Module batcher (2.28.0)

User friendly container for Google Cloud Bigtable MutationBatcher.

Classes

MutationsBatchError

MutationsBatchError(message, exc)

Error in the batch request

MutationsBatcher

MutationsBatcher(
    table,
    flush_count=100,
    max_row_bytes=20971520,
    flush_interval=1,
    batch_completed_callback=None,
)

A MutationsBatcher is used in batch cases where the number of mutations is large or unknown. It will store DirectRow in memory until one of the size limits is reached, or an explicit call to flush() is performed. When a flush event occurs, the DirectRow in memory will be sent to Cloud Bigtable. Batching mutations is more efficient than sending individual request.

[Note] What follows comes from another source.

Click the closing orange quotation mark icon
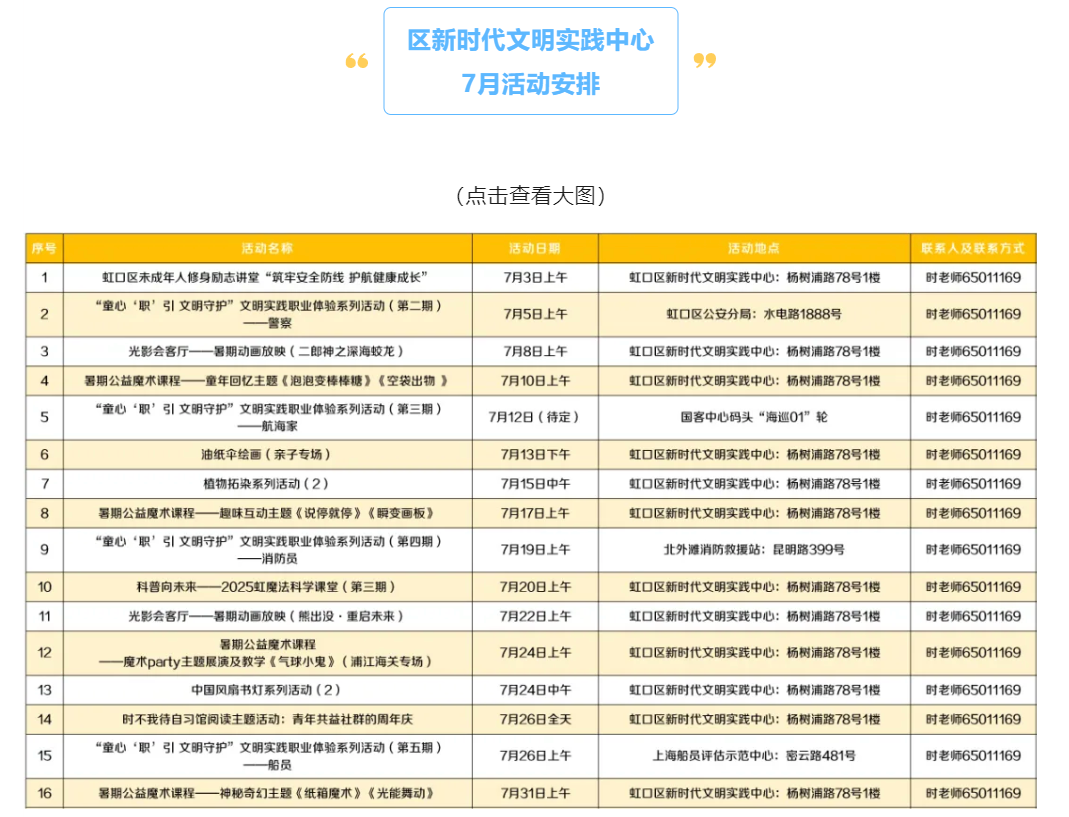coord(705,61)
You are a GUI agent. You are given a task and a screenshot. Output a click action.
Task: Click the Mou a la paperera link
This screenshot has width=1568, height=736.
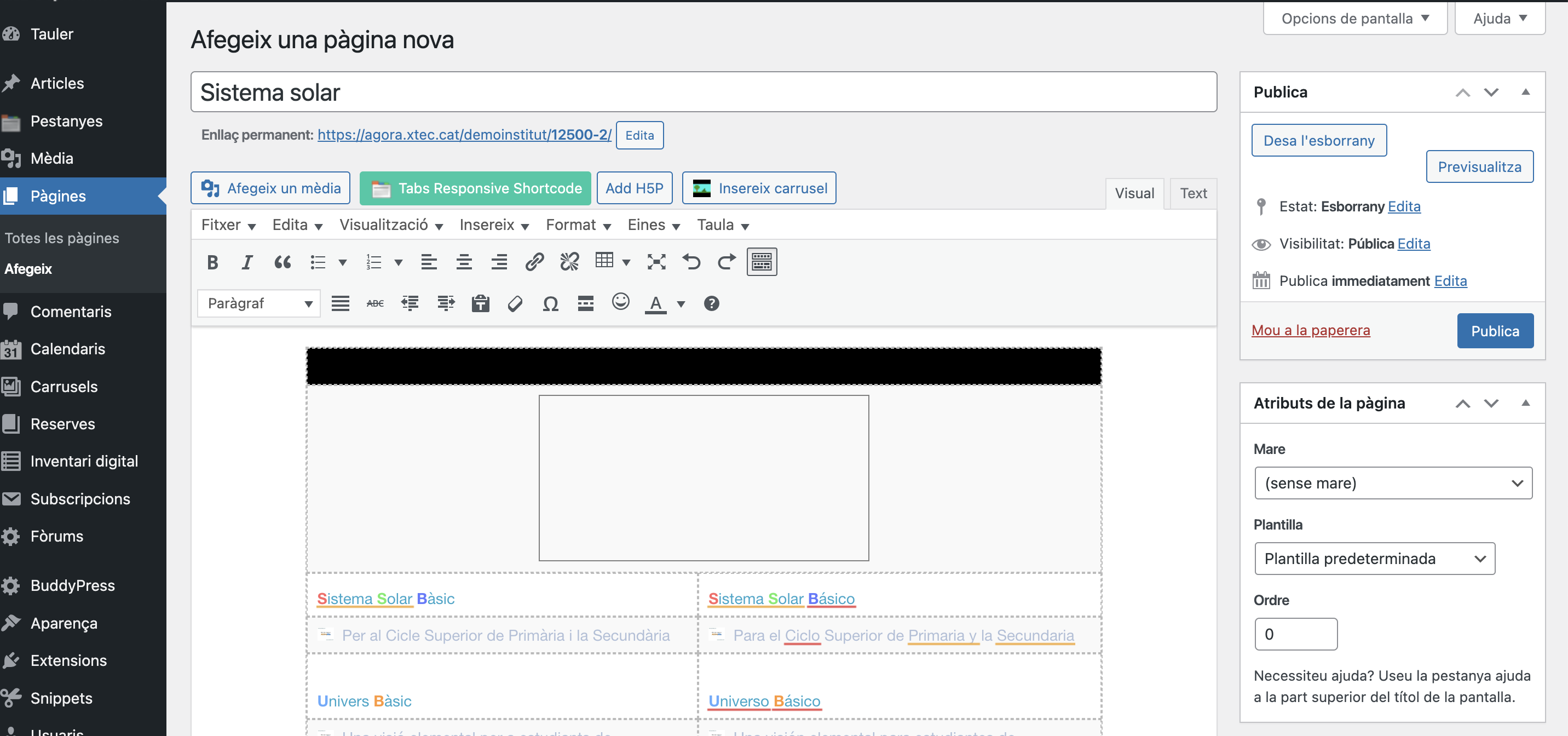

This class is not suited for usage in systems where each mutation must be guaranteed to be sent, since calling mutate may only result in an in-memory change. In a case of a system crash, any DirectRow remaining in memory will not necessarily be sent to the service, even after the completion of the mutate() method.

Note on thread safety: The same MutationBatcher cannot be shared by multiple end-user threads.

Parameters
Name Description
table class

class:Table.

flush_count int

(Optional) Max number of rows to flush. If it reaches the max number of rows it calls finish_batch() to mutate the current row batch. Default is FLUSH_COUNT (1000 rows).

max_row_bytes int

(Optional) Max number of row mutations size to flush. If it reaches the max number of row mutations size it calls finish_batch() to mutate the current row batch. Default is MAX_ROW_BYTES (5 MB).

flush_interval float

(Optional) The interval (in seconds) between asynchronous flush. Default is 1 second.

batch_completed_callback Callable[list:[google.rpc.status_pb2.Status]] = None

(Optional) A callable for handling responses after the current batch is sent. The callable function expect a list of grpc Status.